Expressing his frustration at the state of public healthcare services and programmes, he said the country had an excellent healthcare infrastructure.
But, unfortunately, they are not functioning properly.He also suggested strengthening maternal healthcare facilities to ensure mothers access to such services. The Prothom Alo editor, Motiur Rahman, said media should discharge their responsibilities in containing neonatal deaths.
Munira Parvin of UNICEF suggested improving upazila health services by putting in place skilled physicians, nurses and health workers. Bangabandhu Sheikh Mujib Medical University professor Md Shahidullah stressed the need for taking multi-dimensional, but coordinated approaches to reduce inequalities in services to improve maternal and neonatal health.

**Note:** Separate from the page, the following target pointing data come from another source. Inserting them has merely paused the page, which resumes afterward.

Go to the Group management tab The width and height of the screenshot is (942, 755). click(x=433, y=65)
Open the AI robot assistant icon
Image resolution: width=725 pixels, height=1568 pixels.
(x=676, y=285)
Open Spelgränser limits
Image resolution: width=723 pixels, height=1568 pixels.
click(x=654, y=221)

Additional director general of the Directorate General of Health Services Hosne Ara Farmi and the director of the Directorate General of Family Planning, Mostafa Kamal, also addressed the session, presided over by National Professor MR Khan.
The organisation held the conference at a time when, according to UNICEF, Bangladesh has ranked among the few countries with a major share, 1,20,000 deaths a year, of the four million global neonatal deaths.
Most of such deaths occur at home because of high percentage of home delivery and lack of skilled midwives or birth attendants and inadequate coverage of newborn care programmes.